▶ WHAT NEEDS TO BE DONE:
Omit every picture and output the rest of the records exactly as they are.

▶ DATA FOR THE TASK:
-- Opening Marker --

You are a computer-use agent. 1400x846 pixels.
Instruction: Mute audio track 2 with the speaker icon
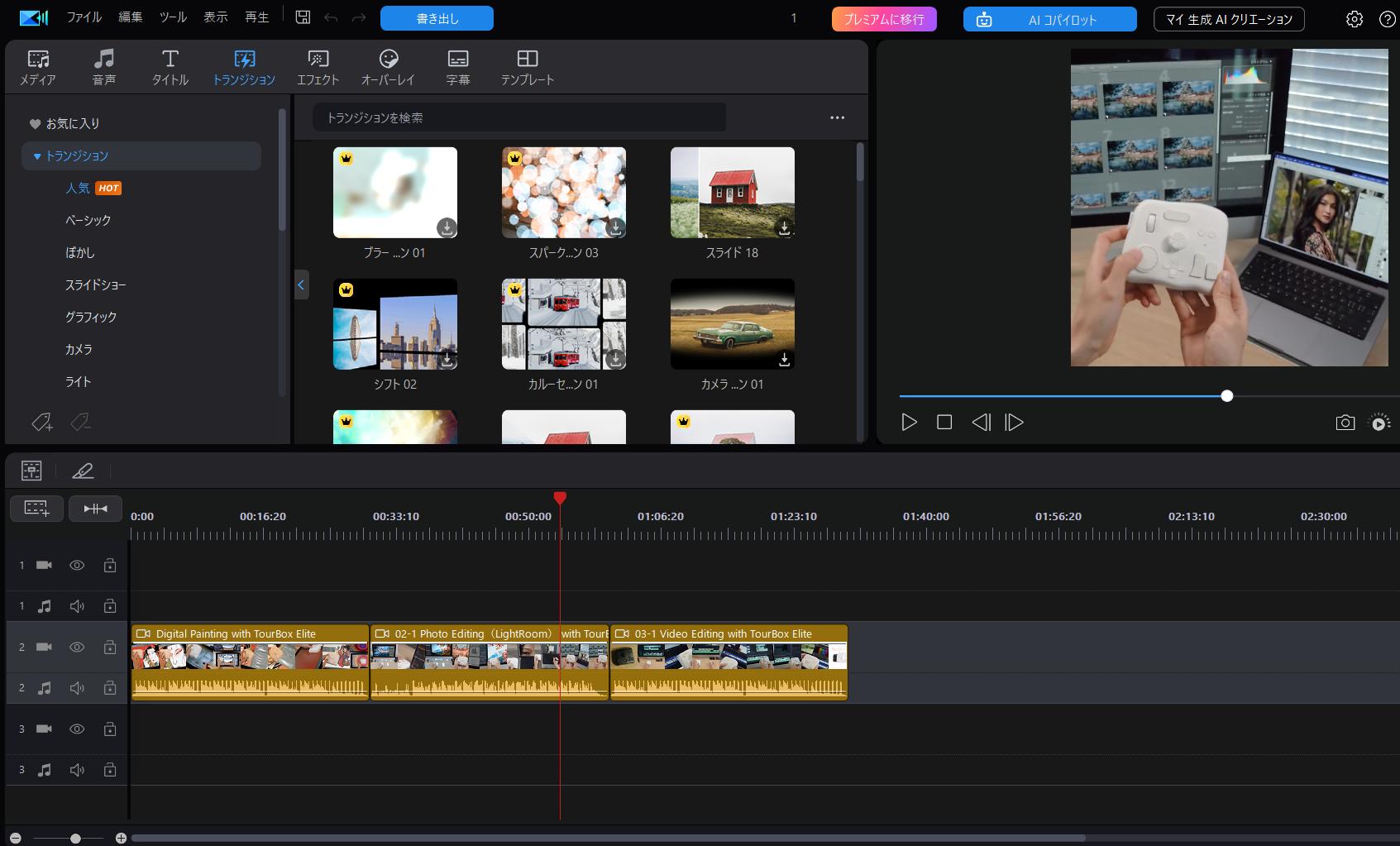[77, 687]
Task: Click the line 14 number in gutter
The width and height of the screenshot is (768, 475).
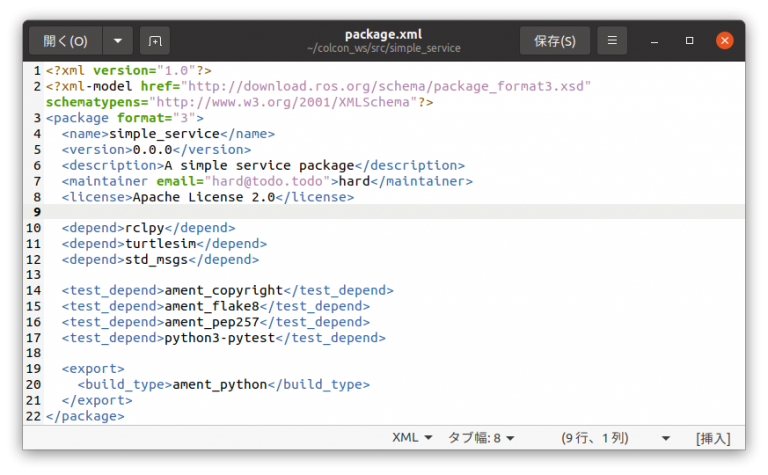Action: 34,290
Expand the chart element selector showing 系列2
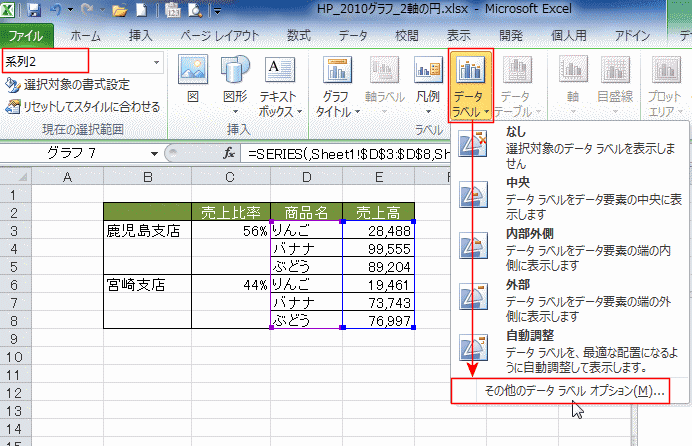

-- Closing Marker --

▶ TASK RESULT:
You are a computer-use agent. 1400x846 pixels.
Instruction: Mute audio track 2 with the speaker icon
[77, 687]
Task: Click the line 14 number in gutter
The width and height of the screenshot is (768, 475).
Action: 34,290
Expand the chart element selector showing 系列2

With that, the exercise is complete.